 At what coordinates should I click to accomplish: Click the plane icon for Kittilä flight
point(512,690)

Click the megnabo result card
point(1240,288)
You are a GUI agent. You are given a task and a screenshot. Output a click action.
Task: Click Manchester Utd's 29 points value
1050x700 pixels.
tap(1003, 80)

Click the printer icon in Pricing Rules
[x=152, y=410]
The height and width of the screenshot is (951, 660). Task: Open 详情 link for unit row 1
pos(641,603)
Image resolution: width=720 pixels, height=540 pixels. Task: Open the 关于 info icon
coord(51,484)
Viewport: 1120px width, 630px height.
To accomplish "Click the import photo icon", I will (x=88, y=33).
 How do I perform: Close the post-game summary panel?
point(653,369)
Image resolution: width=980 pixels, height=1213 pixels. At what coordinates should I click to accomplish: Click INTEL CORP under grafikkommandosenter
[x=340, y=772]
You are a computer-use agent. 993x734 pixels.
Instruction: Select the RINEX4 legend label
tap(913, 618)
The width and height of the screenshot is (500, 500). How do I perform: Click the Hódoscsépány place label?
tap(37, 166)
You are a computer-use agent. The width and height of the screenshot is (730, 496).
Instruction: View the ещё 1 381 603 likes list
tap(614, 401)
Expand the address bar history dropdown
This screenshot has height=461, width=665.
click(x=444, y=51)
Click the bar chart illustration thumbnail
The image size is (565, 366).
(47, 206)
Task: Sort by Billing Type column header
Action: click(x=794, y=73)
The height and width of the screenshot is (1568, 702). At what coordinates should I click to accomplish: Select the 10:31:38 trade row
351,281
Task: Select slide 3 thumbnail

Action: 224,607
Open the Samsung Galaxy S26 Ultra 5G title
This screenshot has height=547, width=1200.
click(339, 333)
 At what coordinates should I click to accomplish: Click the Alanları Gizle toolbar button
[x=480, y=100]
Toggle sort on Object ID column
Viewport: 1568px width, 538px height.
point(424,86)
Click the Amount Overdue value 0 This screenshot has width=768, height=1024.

::::

**ABOUT THIS TASK**
Scan the listing above and identify each line holding the string "value"; copy every such line.

**THE COMPLETED TASK**
Task: Click Manchester Utd's 29 points value
Click the Amount Overdue value 0 This screenshot has width=768, height=1024.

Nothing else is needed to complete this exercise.